Comment #0 by bearophile_hugs — 2012-10-08T10:31:44Z
Algorithms that use integers or floating point values sometimes need to use int.max or double.infinity. BigInt.max is not available, because the size of a BigInt is unbounded. So I suggest to add std.bigint.BigInt.infinity, also usable as -BigInt.infinity, as negative.
Comment #1 by clugdbug — 2012-10-09T03:09:45Z
For floating point numbers of limited size, you need infinity for overflow, and you can possibly also follow IEEE in generating it for division by zero.
It's more a necessary evil than a desirable feature.
But for BigInt it is quite different. There is no BigInt operation which results in an overflow, and division by zero is an error. And infinity is a really, really annoying special case, both in terms of implementation (where it has a performance penalty) and from the user's side. You have to sacrifice some important guarantees, eg
assert(x + 1 != x);
is not always true for any type which includes infinity.
That sacrifice doesn't happen for IEEE floating point, since already
x + 1 == x
for any large number such as real.max / 2, due to reduced precision.
But for BigInt, it's a huge price to pay.
Comment #2 by bearophile_hugs — 2012-10-09T04:00:17Z
(In reply to comment #1)
> But for BigInt, it's a huge price to pay.

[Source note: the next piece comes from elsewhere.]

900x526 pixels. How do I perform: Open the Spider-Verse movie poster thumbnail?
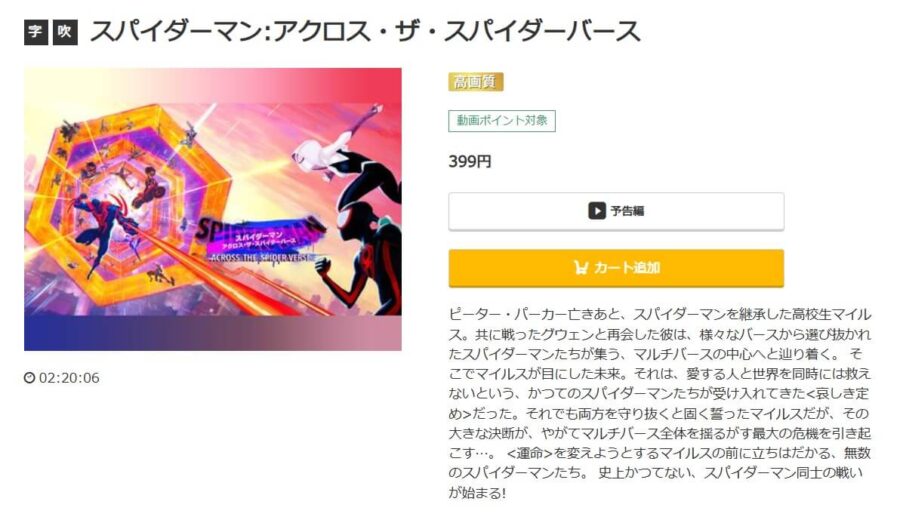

OK. I have templated code that works with integral types, and uses T.max (or T.infinty if T is a floating point). To make it work with bigints I have to use a huge_bigint_val or to change the code.
Comment #3 by clugdbug — 2012-10-09T05:01:47Z
(In reply to comment #2)
> (In reply to comment #1)
>
> > But for BigInt, it's a huge price to pay.
>
> OK. I have templated code that works with integral types, and uses T.max (or
> T.infinty if T is a floating point). To make it work with bigints I have to use
> a huge_bigint_val or to change the code.
I think it's reasonable to have to change the code. Whenever you use T.max, you are explicitly using a type with finite representation size. Floating point has both a T.max and a T.infinity, both of which have different semantics to integer.max.
Actually I find it difficult to think of non-trivial algorithms which work correctly even just for built-in integers and built-in floating point. There isn't much common semantics.
Eg, even sum() needs special treatment.
sum([real.max, real.max, -real.max, -real.max, 7.0]) == 7.0, not infinity or NaN.